Description
This anthology promotes a new vision of American philosophy, which is complex and constantly changing, enlivened by historically marginalized voices. The book includes a wide array of American writers, from freed slaves to founding fathers to scholars.
This anthology promotes a new vision: American Philosophy as complex and constantly changing, enlivened by historically marginalized, yet never silent, voices.

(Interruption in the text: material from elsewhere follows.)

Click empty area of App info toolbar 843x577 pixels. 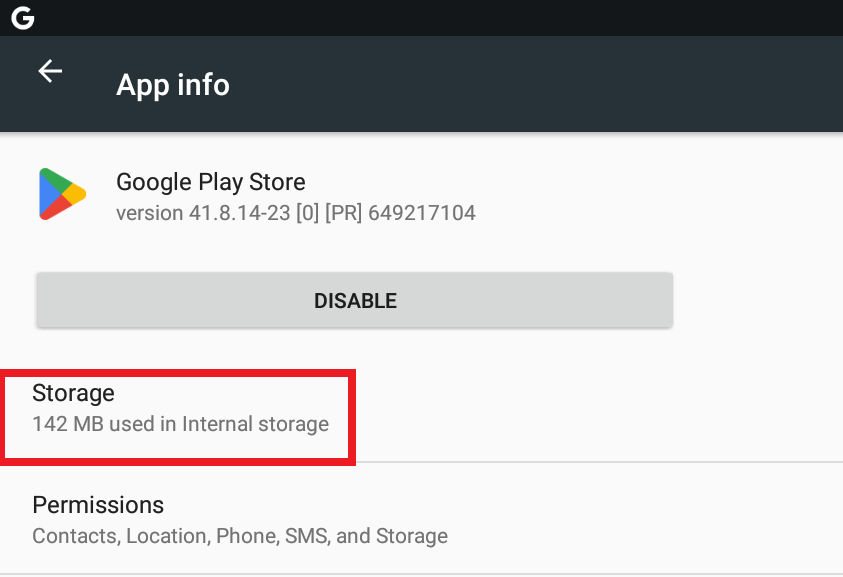tap(550, 85)
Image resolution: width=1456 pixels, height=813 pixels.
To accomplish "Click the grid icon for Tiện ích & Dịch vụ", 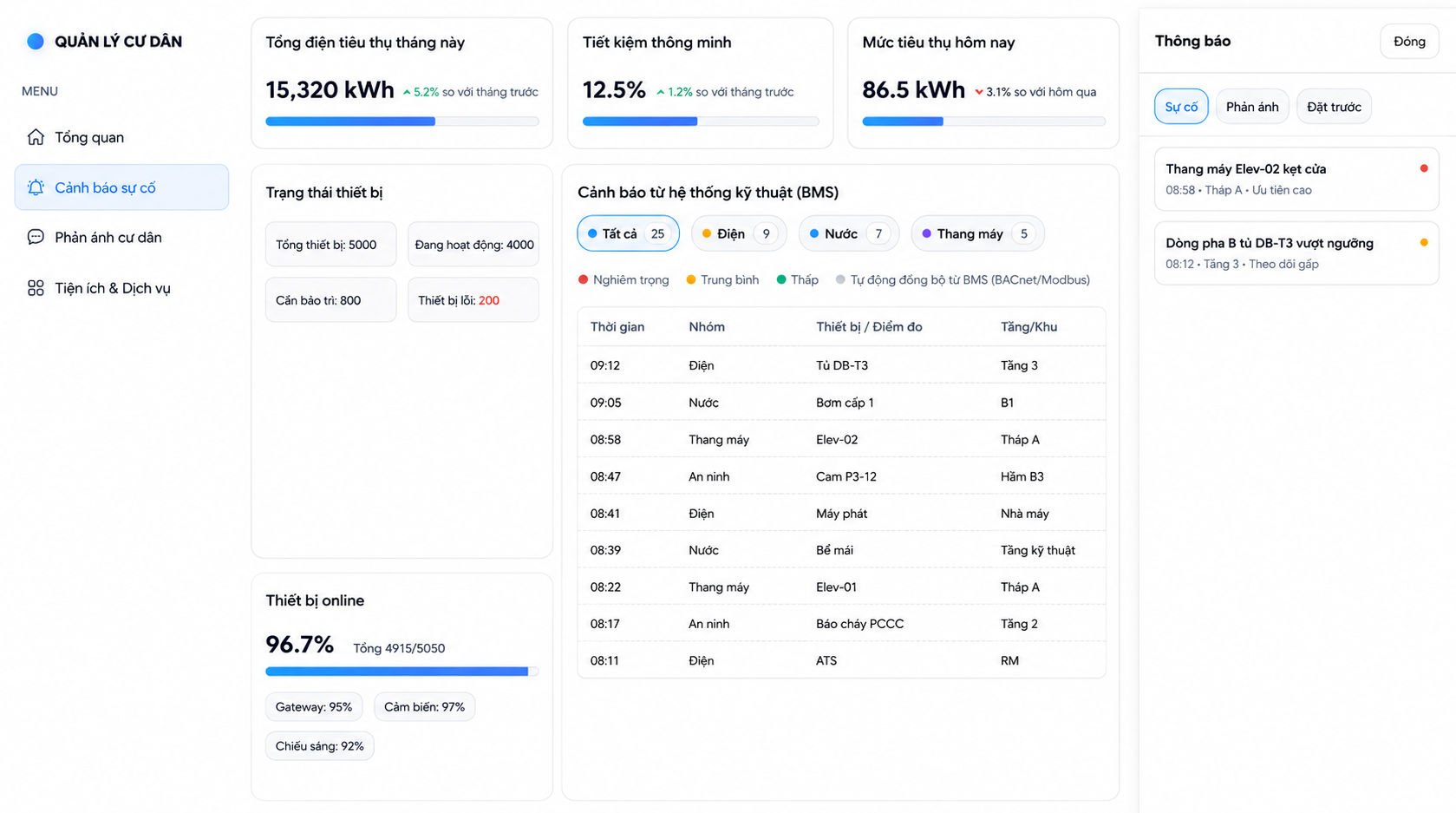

American Philosophies is an ambitious book full of the contradictory and clashing voices that have shaped American thought. Rather than force too much unanimity, the editors have opted to feature a wide array of American writers, from freed slaves to founding fathers to scholars. Because the book does not include many 20th-century pieces, it functions primarily as a history of American philosophy. As expected, readers will find selections from William James, John Dewey, C.S. Pierce, Walt Whitman, Henry David Thoreau, and Ralph Waldo Emerson. But the anthology's real brilliance comes from the polemical and contentious views of the voices that have also created America. The book includes a host of unlikely bedfellows: there is King Ferdinand of Aragon's threatening letter in 1493 to the region's newly discovered Indians, demanding that they "recognize the Church and its highest priest, the Pope, as rulers of the universe, and in their name the King and Queen of Spain as rulers of this land." There is Luther Standing Bear in 1933: "every problem that exists today in regard to the native population is due to the white man's cast of mind." There is the puritan preacher Jonathan Edwards on original sin. And there is feminist Emma Goldman defining anarchy. Editors Leonard Harris, Scott L. Pratt, and Anne Waters have given us a volume that is more than the usual collection of white male philosophers, and the result is "a chorus of voices--sometimes in unison, sometimes creating a discordant wail."